Courtesy of ZeroHedge
The German economy fell into recession after recording the sharpest quarterly contraction since the 2009 financial crisis as coronavirus-related shutdowns decimated the end of the first quarter, data showed on Friday. The 2.2% first-quarter contraction is a preview of what is to come. The second quarter could decline by as much as 10%, Federal Statistics Office official Albert Braakmann warned.
Braakmann said the Statistics Office is not in the game of making predictions but added: "The forecasts – as you probably know – are for around -10%."
A much deeper contraction is guaranteed during the second-quarter because more of the lockdown was captured. Lockdowns were in full effect for much of April, with shops and factories shuttered as cases and deaths in the country soared.
On the year, the Statistics Office showed the economy declined by 2.3% over the first-quarter, which followed a lousy expansion of .40% in the last quarter of 2019.
Despite the downturn, Germany has fared better than France and Italy, which recently recorded first-quarter contractions of 5.8% and 4.7%, respectively.
"Things will get worse before they get better," Carsten Brzeski of ING told Reuters while referring to Germany's economy. "To be more precise, incoming data will be worse, even though the worst might already be behind us."
He added: "If today's data are the result of two weeks of lockdown, three more weeks of lockdown and a very gradual lifting of some measures do not bode well for the second quarter."
The economic effects of the countrywide lockdown have been absolutely devastating.
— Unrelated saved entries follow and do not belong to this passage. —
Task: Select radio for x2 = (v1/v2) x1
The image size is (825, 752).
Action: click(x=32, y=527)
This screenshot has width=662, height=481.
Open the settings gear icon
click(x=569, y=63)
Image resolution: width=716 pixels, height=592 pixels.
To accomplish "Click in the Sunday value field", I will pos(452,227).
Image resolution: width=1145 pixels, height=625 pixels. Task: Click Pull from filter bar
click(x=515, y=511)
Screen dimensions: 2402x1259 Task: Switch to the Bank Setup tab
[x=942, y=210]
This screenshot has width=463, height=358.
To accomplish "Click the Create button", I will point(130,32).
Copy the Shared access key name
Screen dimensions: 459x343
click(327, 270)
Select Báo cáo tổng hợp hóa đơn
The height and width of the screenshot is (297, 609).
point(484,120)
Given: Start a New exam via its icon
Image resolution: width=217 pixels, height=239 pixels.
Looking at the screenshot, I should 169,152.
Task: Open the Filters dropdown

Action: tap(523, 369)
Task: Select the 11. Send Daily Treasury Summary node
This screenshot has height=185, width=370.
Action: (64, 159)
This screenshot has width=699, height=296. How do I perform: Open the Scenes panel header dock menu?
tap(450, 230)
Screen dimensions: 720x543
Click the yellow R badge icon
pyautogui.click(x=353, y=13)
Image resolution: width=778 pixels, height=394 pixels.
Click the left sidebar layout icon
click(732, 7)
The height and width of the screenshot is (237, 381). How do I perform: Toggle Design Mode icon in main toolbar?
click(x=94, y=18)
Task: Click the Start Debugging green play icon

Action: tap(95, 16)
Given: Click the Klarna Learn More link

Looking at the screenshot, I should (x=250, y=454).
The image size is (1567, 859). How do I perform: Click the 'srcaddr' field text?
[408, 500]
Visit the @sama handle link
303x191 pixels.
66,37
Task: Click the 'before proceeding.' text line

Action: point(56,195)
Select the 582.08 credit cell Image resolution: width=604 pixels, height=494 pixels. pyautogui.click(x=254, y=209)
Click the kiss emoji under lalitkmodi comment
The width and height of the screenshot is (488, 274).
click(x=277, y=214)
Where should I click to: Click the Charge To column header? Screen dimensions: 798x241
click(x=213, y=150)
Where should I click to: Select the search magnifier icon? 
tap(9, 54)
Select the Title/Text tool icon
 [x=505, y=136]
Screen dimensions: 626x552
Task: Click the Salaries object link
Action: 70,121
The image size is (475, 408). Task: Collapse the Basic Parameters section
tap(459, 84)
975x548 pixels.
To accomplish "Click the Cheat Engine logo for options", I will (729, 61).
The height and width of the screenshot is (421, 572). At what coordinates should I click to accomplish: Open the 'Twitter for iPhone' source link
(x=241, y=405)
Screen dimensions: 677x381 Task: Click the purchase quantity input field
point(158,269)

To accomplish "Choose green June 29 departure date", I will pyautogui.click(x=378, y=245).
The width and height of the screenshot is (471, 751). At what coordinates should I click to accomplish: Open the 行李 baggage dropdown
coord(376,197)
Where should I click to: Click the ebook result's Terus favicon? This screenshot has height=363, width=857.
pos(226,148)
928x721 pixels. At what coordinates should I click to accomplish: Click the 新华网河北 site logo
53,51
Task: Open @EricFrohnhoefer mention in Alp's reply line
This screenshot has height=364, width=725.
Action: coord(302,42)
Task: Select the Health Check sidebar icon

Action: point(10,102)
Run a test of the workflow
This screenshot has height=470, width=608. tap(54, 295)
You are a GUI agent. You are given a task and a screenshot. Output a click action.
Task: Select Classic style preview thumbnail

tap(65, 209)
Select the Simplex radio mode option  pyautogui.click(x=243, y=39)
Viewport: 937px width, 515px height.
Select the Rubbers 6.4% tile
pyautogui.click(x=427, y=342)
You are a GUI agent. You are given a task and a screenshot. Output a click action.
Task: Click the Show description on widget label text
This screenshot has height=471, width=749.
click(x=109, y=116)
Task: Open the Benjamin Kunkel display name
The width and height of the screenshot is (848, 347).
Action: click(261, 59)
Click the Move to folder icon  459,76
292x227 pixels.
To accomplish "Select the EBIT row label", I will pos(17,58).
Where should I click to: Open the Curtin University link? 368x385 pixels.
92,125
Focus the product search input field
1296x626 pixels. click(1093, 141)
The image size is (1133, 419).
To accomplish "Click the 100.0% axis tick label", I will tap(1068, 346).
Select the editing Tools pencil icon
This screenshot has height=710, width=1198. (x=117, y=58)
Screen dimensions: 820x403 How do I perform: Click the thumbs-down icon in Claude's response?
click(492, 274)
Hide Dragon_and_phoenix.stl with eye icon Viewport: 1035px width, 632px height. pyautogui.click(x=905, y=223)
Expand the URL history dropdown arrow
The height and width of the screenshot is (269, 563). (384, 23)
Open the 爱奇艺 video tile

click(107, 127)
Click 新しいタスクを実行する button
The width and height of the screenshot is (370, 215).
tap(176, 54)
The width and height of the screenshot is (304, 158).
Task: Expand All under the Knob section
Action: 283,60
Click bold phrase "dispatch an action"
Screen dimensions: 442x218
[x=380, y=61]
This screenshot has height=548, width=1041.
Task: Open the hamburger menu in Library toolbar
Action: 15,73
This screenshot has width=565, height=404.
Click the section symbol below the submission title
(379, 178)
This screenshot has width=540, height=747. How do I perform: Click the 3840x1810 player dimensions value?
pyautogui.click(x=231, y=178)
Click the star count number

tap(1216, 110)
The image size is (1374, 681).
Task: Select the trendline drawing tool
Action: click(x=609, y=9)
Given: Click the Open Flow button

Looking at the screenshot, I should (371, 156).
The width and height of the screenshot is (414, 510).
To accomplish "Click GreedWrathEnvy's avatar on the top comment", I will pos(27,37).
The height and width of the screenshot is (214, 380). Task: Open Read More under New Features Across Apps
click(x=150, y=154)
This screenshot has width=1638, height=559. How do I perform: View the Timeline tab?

Several weeks ago, we showed how the country's labor market has been obliterated.
With lockdowns being eased in Germany, alarm bells have been ringing of a possible second coronavirus wave as confirmed case accelerate. News that the "reproduction rate" surged back to 1.1 in the country this week casts a dark shadow over the reopening of the economy. A print over 1 means the virus is spreading exponentially and would likely trigger the next wave. Reversing the easing of restrictions would prove disastrous and could lead to a double-dip recession, if not depression.
Fears of a second wave of infections led to much of the risk-off sentiment in global stocks this week.
Threats are rapidly emerging of a second wave that could be materializing in Germany, China, Singapore, and now South Korea, which serves as a glimpse into America's reopening and what it means in the coming weeks or months.